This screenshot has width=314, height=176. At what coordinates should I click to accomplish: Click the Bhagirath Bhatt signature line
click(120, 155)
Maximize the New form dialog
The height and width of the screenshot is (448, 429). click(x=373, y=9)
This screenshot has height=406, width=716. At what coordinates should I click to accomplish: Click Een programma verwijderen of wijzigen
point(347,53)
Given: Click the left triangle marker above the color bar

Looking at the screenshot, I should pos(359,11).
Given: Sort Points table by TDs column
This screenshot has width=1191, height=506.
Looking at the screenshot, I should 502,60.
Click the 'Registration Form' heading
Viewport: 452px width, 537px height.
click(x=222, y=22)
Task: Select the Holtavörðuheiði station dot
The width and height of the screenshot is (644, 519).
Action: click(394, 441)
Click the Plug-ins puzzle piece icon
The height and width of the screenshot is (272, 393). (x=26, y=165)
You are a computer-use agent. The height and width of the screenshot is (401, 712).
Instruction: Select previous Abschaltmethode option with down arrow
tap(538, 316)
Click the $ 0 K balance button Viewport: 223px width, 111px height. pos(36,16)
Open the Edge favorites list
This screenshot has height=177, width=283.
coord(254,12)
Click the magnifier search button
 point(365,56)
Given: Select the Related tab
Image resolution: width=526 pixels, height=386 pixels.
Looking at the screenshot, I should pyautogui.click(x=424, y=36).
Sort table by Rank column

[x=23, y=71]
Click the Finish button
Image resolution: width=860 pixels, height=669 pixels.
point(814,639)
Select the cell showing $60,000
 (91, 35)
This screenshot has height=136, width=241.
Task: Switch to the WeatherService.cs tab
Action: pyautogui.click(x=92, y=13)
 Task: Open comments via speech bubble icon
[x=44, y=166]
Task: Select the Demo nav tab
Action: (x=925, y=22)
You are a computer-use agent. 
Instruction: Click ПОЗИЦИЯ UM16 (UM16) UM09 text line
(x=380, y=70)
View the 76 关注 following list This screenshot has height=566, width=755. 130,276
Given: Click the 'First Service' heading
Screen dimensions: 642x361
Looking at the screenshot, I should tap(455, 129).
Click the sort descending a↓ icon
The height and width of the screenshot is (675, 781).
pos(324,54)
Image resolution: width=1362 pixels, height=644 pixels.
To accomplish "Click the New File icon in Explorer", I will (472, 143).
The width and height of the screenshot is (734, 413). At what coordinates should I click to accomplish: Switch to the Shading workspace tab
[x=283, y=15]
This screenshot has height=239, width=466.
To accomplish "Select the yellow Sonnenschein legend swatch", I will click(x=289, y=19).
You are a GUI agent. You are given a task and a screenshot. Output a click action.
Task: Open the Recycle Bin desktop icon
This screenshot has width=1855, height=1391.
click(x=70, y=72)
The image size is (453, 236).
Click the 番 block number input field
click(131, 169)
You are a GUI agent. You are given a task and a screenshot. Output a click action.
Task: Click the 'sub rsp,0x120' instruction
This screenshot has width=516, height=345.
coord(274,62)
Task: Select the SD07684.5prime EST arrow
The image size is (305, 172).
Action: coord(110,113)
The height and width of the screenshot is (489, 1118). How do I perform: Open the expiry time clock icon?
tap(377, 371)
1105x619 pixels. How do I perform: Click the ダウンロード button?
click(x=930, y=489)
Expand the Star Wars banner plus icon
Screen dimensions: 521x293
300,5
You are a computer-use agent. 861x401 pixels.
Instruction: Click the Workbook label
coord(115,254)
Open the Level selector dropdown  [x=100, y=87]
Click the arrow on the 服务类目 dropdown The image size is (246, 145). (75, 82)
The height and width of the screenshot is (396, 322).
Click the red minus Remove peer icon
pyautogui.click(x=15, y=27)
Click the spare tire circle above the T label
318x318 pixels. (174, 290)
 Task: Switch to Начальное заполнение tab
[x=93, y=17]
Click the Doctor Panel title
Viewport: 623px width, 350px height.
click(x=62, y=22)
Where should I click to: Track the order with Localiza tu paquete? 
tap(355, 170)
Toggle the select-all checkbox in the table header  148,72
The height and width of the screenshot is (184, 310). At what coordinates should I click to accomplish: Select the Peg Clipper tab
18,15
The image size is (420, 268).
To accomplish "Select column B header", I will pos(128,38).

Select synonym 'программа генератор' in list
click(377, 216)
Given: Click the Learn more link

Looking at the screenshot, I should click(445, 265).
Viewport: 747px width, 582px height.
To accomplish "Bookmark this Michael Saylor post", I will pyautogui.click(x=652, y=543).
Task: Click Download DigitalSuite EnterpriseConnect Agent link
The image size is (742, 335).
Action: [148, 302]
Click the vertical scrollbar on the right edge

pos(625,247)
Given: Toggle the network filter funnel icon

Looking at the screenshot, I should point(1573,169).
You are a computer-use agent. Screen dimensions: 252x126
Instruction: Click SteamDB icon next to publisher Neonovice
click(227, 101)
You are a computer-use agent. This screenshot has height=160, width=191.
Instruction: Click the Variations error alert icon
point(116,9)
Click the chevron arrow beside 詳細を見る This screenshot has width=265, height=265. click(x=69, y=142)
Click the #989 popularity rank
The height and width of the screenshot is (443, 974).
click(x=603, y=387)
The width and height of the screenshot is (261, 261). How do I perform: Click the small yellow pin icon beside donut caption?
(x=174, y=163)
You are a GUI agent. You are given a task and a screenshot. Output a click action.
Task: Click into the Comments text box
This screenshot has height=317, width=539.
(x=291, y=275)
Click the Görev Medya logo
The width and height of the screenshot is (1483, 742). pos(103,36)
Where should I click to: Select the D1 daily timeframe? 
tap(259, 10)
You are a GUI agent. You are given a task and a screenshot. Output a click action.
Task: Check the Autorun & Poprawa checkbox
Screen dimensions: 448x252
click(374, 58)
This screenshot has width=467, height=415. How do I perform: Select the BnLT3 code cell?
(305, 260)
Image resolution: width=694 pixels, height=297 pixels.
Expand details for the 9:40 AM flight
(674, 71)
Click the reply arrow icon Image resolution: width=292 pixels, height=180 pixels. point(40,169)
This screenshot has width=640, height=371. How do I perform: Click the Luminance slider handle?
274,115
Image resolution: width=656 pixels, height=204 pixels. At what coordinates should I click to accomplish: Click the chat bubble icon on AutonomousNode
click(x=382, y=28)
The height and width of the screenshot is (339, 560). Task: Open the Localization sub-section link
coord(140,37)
────────────────────
ZIEL:
Ändere in allen Datensätzen „magnifier“ in „magnifying glass“ und gib die Zeilen sonst unverändert wieder.

ERGEBNIS:
This screenshot has width=314, height=176. At what coordinates should I click to accomplish: Click the Bhagirath Bhatt signature line
click(120, 155)
Maximize the New form dialog
The height and width of the screenshot is (448, 429). click(x=373, y=9)
This screenshot has height=406, width=716. At what coordinates should I click to accomplish: Click Een programma verwijderen of wijzigen
point(347,53)
Given: Click the left triangle marker above the color bar

Looking at the screenshot, I should pos(359,11).
Given: Sort Points table by TDs column
This screenshot has width=1191, height=506.
Looking at the screenshot, I should 502,60.
Click the 'Registration Form' heading
Viewport: 452px width, 537px height.
click(x=222, y=22)
Task: Select the Holtavörðuheiði station dot
The width and height of the screenshot is (644, 519).
Action: click(394, 441)
Click the Plug-ins puzzle piece icon
The height and width of the screenshot is (272, 393). (x=26, y=165)
You are a computer-use agent. The height and width of the screenshot is (401, 712).
Instruction: Select previous Abschaltmethode option with down arrow
tap(538, 316)
Click the $ 0 K balance button Viewport: 223px width, 111px height. pos(36,16)
Open the Edge favorites list
This screenshot has height=177, width=283.
coord(254,12)
Click the magnifying glass search button
 point(365,56)
Given: Select the Related tab
Image resolution: width=526 pixels, height=386 pixels.
Looking at the screenshot, I should pyautogui.click(x=424, y=36).
Sort table by Rank column

[x=23, y=71]
Click the Finish button
Image resolution: width=860 pixels, height=669 pixels.
point(814,639)
Select the cell showing $60,000
 (91, 35)
This screenshot has height=136, width=241.
Task: Switch to the WeatherService.cs tab
Action: pyautogui.click(x=92, y=13)
 Task: Open comments via speech bubble icon
[x=44, y=166]
Task: Select the Demo nav tab
Action: (x=925, y=22)
You are a computer-use agent. 
Instruction: Click ПОЗИЦИЯ UM16 (UM16) UM09 text line
(x=380, y=70)
View the 76 关注 following list This screenshot has height=566, width=755. 130,276
Given: Click the 'First Service' heading
Screen dimensions: 642x361
Looking at the screenshot, I should tap(455, 129).
Click the sort descending a↓ icon
The height and width of the screenshot is (675, 781).
pos(324,54)
Image resolution: width=1362 pixels, height=644 pixels.
To accomplish "Click the New File icon in Explorer", I will (472, 143).
The width and height of the screenshot is (734, 413). At what coordinates should I click to accomplish: Switch to the Shading workspace tab
[x=283, y=15]
This screenshot has height=239, width=466.
To accomplish "Select the yellow Sonnenschein legend swatch", I will click(x=289, y=19).
You are a GUI agent. You are given a task and a screenshot. Output a click action.
Task: Open the Recycle Bin desktop icon
This screenshot has width=1855, height=1391.
click(x=70, y=72)
The image size is (453, 236).
Click the 番 block number input field
click(131, 169)
You are a GUI agent. You are given a task and a screenshot. Output a click action.
Task: Click the 'sub rsp,0x120' instruction
This screenshot has width=516, height=345.
coord(274,62)
Task: Select the SD07684.5prime EST arrow
The image size is (305, 172).
Action: coord(110,113)
The height and width of the screenshot is (489, 1118). How do I perform: Open the expiry time clock icon?
tap(377, 371)
1105x619 pixels. How do I perform: Click the ダウンロード button?
click(x=930, y=489)
Expand the Star Wars banner plus icon
Screen dimensions: 521x293
300,5
You are a computer-use agent. 861x401 pixels.
Instruction: Click the Workbook label
coord(115,254)
Open the Level selector dropdown  [x=100, y=87]
Click the arrow on the 服务类目 dropdown The image size is (246, 145). (75, 82)
The height and width of the screenshot is (396, 322).
Click the red minus Remove peer icon
pyautogui.click(x=15, y=27)
Click the spare tire circle above the T label
318x318 pixels. (174, 290)
 Task: Switch to Начальное заполнение tab
[x=93, y=17]
Click the Doctor Panel title
Viewport: 623px width, 350px height.
click(x=62, y=22)
Where should I click to: Track the order with Localiza tu paquete? 
tap(355, 170)
Toggle the select-all checkbox in the table header  148,72
The height and width of the screenshot is (184, 310). At what coordinates should I click to accomplish: Select the Peg Clipper tab
18,15
The image size is (420, 268).
To accomplish "Select column B header", I will pos(128,38).

Select synonym 'программа генератор' in list
click(377, 216)
Given: Click the Learn more link

Looking at the screenshot, I should click(445, 265).
Viewport: 747px width, 582px height.
To accomplish "Bookmark this Michael Saylor post", I will pyautogui.click(x=652, y=543).
Task: Click Download DigitalSuite EnterpriseConnect Agent link
The image size is (742, 335).
Action: [148, 302]
Click the vertical scrollbar on the right edge

pos(625,247)
Given: Toggle the network filter funnel icon

Looking at the screenshot, I should point(1573,169).
You are a computer-use agent. Screen dimensions: 252x126
Instruction: Click SteamDB icon next to publisher Neonovice
click(227, 101)
You are a computer-use agent. This screenshot has height=160, width=191.
Instruction: Click the Variations error alert icon
point(116,9)
Click the chevron arrow beside 詳細を見る This screenshot has width=265, height=265. click(x=69, y=142)
Click the #989 popularity rank
The height and width of the screenshot is (443, 974).
click(x=603, y=387)
The width and height of the screenshot is (261, 261). How do I perform: Click the small yellow pin icon beside donut caption?
(x=174, y=163)
You are a GUI agent. You are given a task and a screenshot. Output a click action.
Task: Click into the Comments text box
This screenshot has height=317, width=539.
(x=291, y=275)
Click the Görev Medya logo
The width and height of the screenshot is (1483, 742). pos(103,36)
Where should I click to: Select the D1 daily timeframe? 
tap(259, 10)
You are a GUI agent. You are given a task and a screenshot. Output a click action.
Task: Check the Autorun & Poprawa checkbox
Screen dimensions: 448x252
click(374, 58)
This screenshot has width=467, height=415. How do I perform: Select the BnLT3 code cell?
(305, 260)
Image resolution: width=694 pixels, height=297 pixels.
Expand details for the 9:40 AM flight
(674, 71)
Click the reply arrow icon Image resolution: width=292 pixels, height=180 pixels. point(40,169)
This screenshot has width=640, height=371. How do I perform: Click the Luminance slider handle?
274,115
Image resolution: width=656 pixels, height=204 pixels. At what coordinates should I click to accomplish: Click the chat bubble icon on AutonomousNode
click(x=382, y=28)
The height and width of the screenshot is (339, 560). Task: Open the Localization sub-section link
coord(140,37)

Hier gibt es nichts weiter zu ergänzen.